The author of the article in the New York Times was haunted throughout life by the notion of a brother she did not know. A brother who was different than she was. A brother who did not belong and therefore a brother who was sent away. And of course the hidden message in all this is: if I can send him away, I can send you away. Better behave!
Though I have always had all my marbles (relatively) and my IQ is adequate, I too faced expulsion by my father to an institution: an orphanage.
Though I was never actually banished there, (could I have blocked it out like so many other things?). Nevertheless, some small persistent part of me still lives there in that orphanage to this day. To paraphrase Ferlinghetti, “The Buckner Orphanage of the Mind.”
I was born prematurely after my mother’s tubes were meant to be tied fourteen months after the birth of my brother, the longed for boy. And according to one account, an abortion attempt. I was in an incubator for a long time. I guess I was one of those miracle babies you read about on the front page of The National Enquirer: “Can’t Kill Her Now She Won’t Shut Up!”

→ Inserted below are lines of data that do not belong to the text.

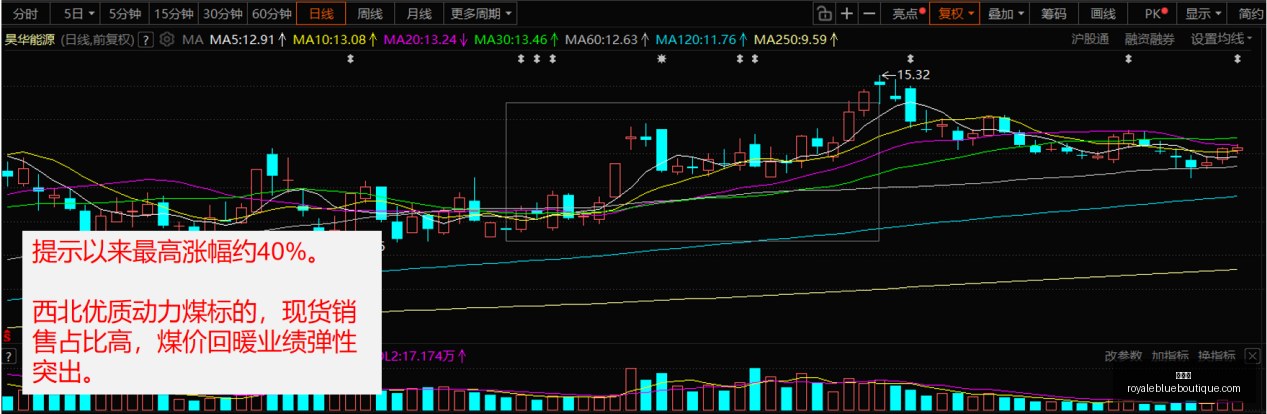1267x414 pixels.
Task: Click the lock icon in the toolbar
Action: [x=823, y=14]
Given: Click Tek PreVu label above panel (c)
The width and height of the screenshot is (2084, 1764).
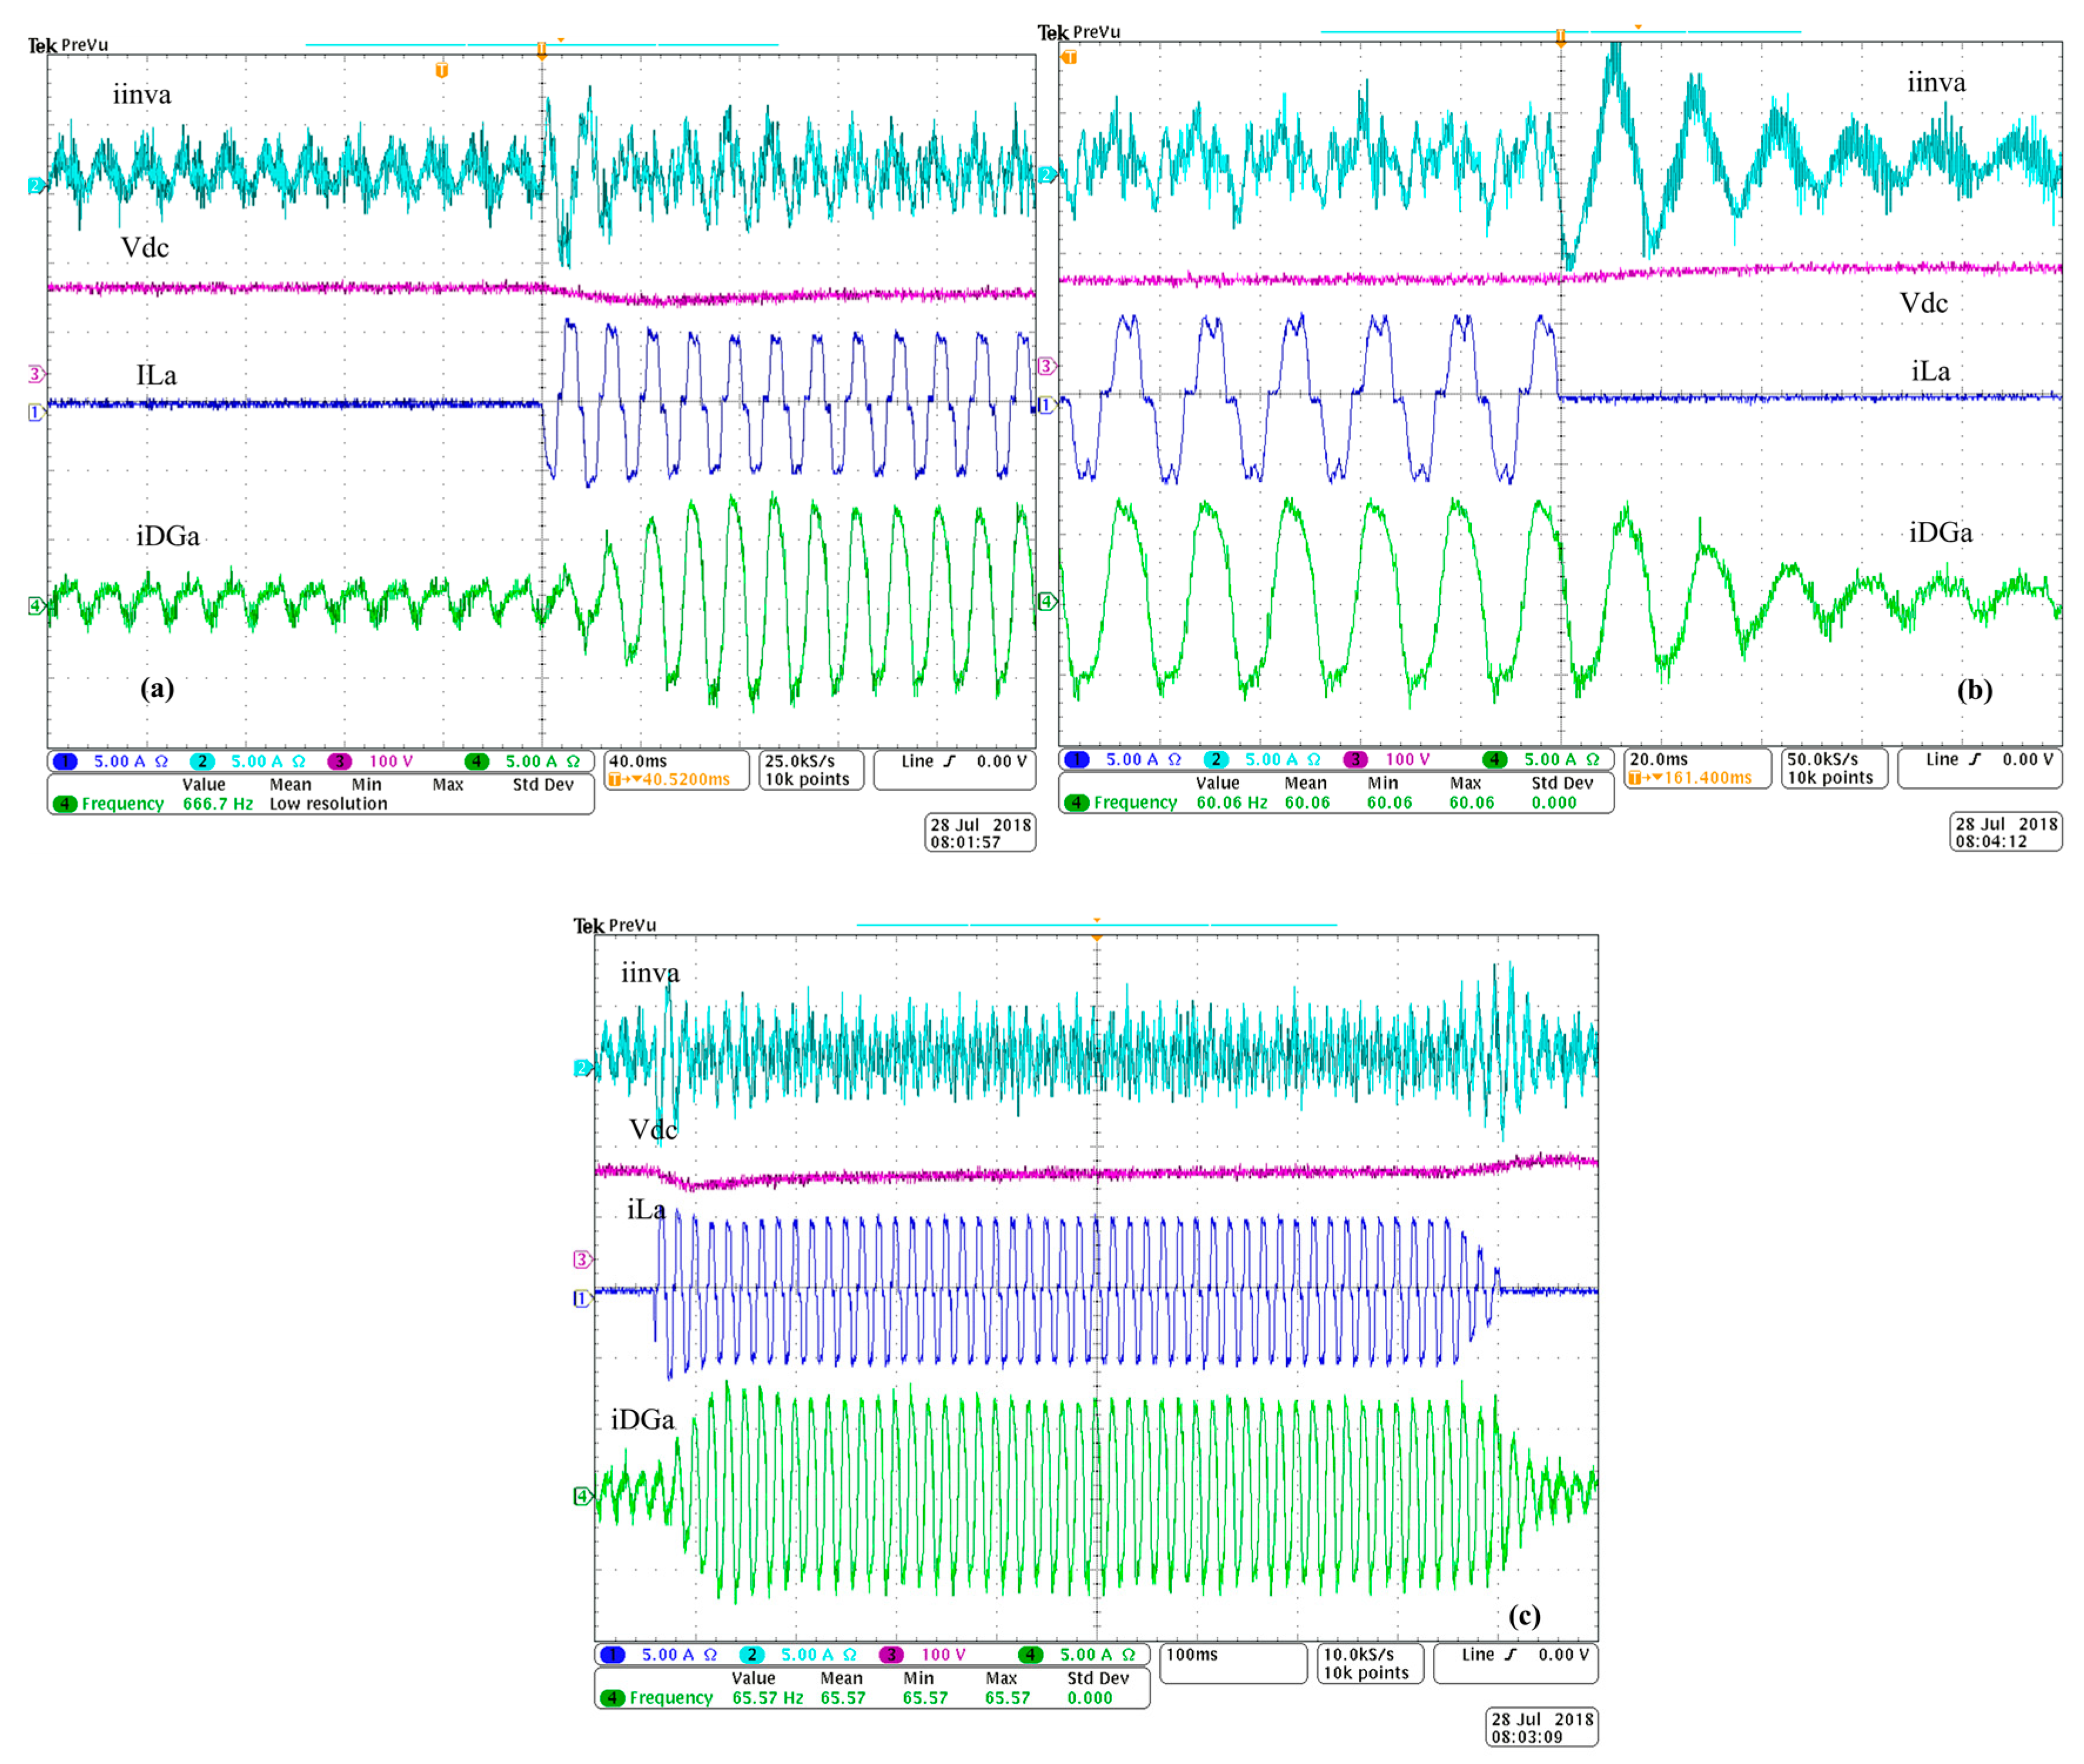Looking at the screenshot, I should coord(614,925).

But I was no miraculous thing, not to my own father who in a playful mood as he often was, told me I came from Buckner’s Orphanage in Dallas, Texas where we lived until I was five. And that’s where I would be going if he had anything to say about the matter. “I’ll know the reason why!” is one of his charming expressions that to this day, resides within me invoking terror when I think of it. And in fact, there was even, a car trip of some few miles to view the outside of the orphanage where presumably my place was secured. It was a large establishment with lots of out buildings. My adult mind would label it Dickensian, and indeed, the building and the institution date back to the Nineteenth Century. I just checked. Everything is on line, every childhood terror has a website! Buckner Orphanage lives on.
My overweight father literally exploded when I was very young, following some Luau where he ate too much suckling pig. I know, it sounds almost like a joke by Nabokov. But it’s true. One day he was there, shouting and reviling and the next day he was dead meat with an apple in his mouth. He was very very young to die, but there was nothing to be done for him. After he was gone, there were no more threats of sending me to Buckner Orphanage. And of course no possibility of changing the way it was between us. Could I have one day made him like me? I’ll never know.

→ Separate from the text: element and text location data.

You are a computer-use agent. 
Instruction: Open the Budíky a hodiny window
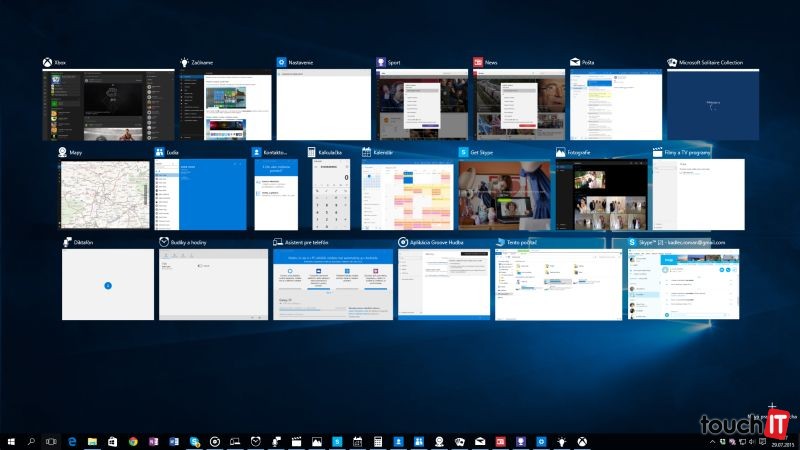coord(212,285)
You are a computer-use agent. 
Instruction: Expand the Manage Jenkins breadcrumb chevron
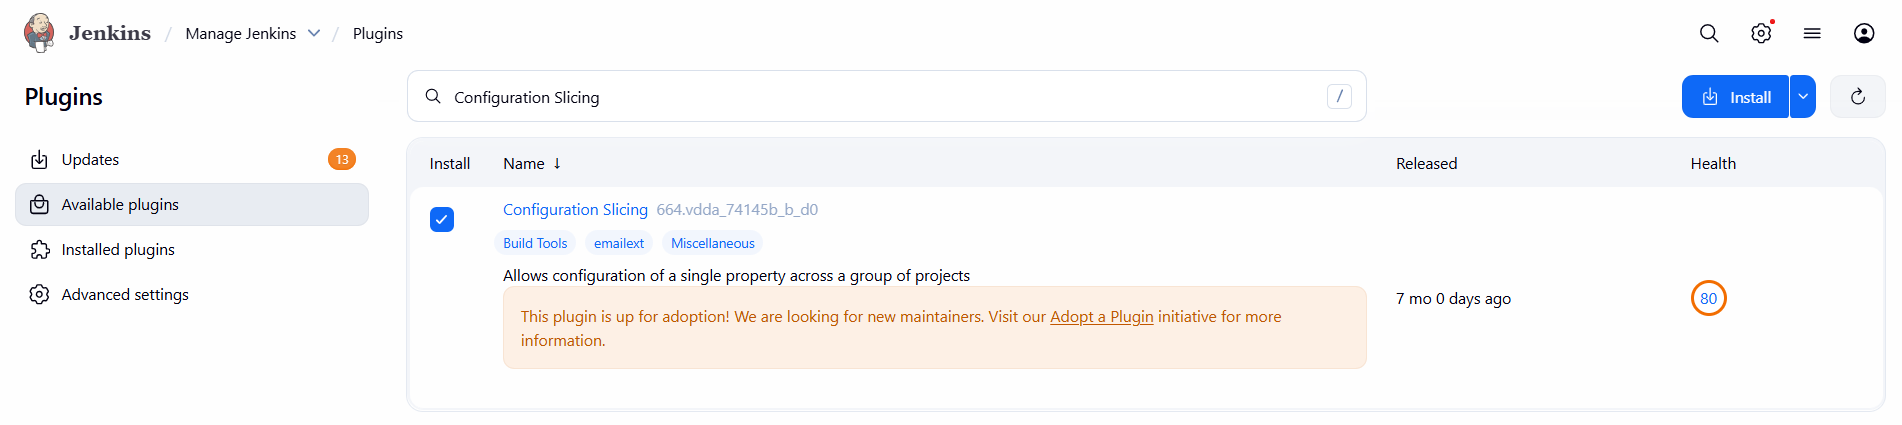(314, 33)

To this day, pitiful though it is, I can truthfully say, I missed out by not being a Daddy’s Girl. Someone who was once called Princess, or Sweetie pie. Or whatever Daddy’s Girls are called.

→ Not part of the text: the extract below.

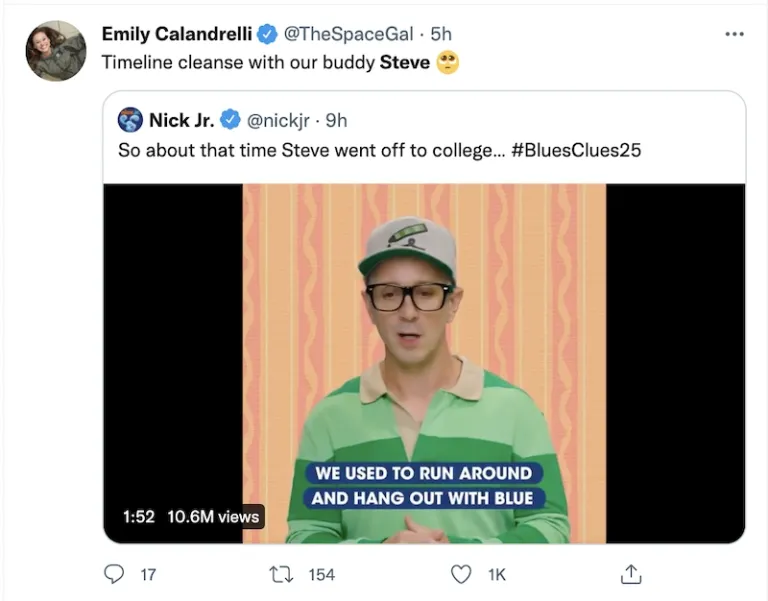Open the quoted tweet text about Steve
Screen dimensions: 768x601
tap(300, 151)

Someone who would tell me I was pretty enough to win a contest and smart enough to go to med school. Not Buckner Orphanage where my doppelgänger lived. My doppelgänger who actually had been dropped off in the Chrysler by her father for sins too numerous to mention.
She still lives there at the orphanage, and like the children in fairy tales she has never grown old. She is three or four or five and she is as integral to who I am, as my arms, legs, eyes, shoulders, imagination or sense of the absurd.
The late Nobel Laureate Irme Ketesz wrote: “We suffered on account of our youth, as of a serious illness. Families I hate you!” He also said, “I read, that the concept of rule is invariably one of terror, and rule by terror invariably means rule by the father.”
The good part of having grown up at least metaphorically in Buckner Orphanage is Jane Eyre lived there. And so did Oliver Twist. When I grew up I found out Patrick Melrose also lived there as well as all sorts of other great and talented children.
Rule by terror be damned: I’m in very good company!